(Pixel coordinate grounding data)

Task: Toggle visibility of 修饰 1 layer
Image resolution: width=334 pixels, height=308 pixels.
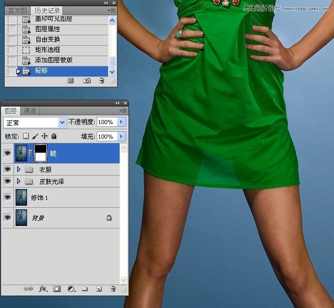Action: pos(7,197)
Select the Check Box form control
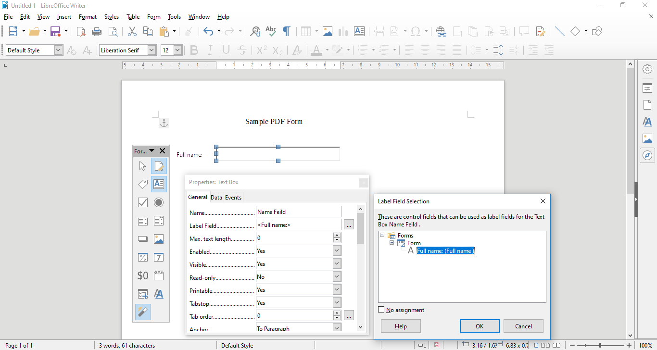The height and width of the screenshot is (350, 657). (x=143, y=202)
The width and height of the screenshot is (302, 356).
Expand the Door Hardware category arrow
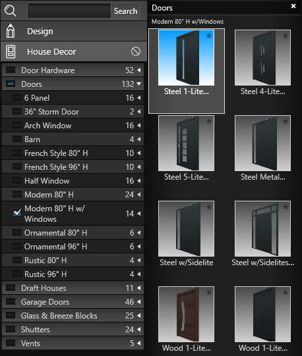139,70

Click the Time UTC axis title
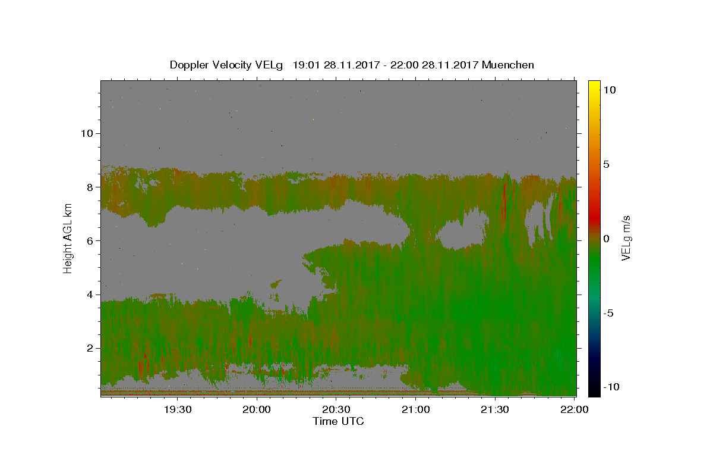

■ **Activity**: Nothing but the text is wanted: repeat the data above exactly, without its images.

■ **Exercise response**:
Task: Toggle visibility of 修饰 1 layer
Image resolution: width=334 pixels, height=308 pixels.
Action: pos(7,197)
Select the Check Box form control
The height and width of the screenshot is (350, 657). (x=143, y=202)
The width and height of the screenshot is (302, 356).
Expand the Door Hardware category arrow
139,70

Click the Time UTC axis title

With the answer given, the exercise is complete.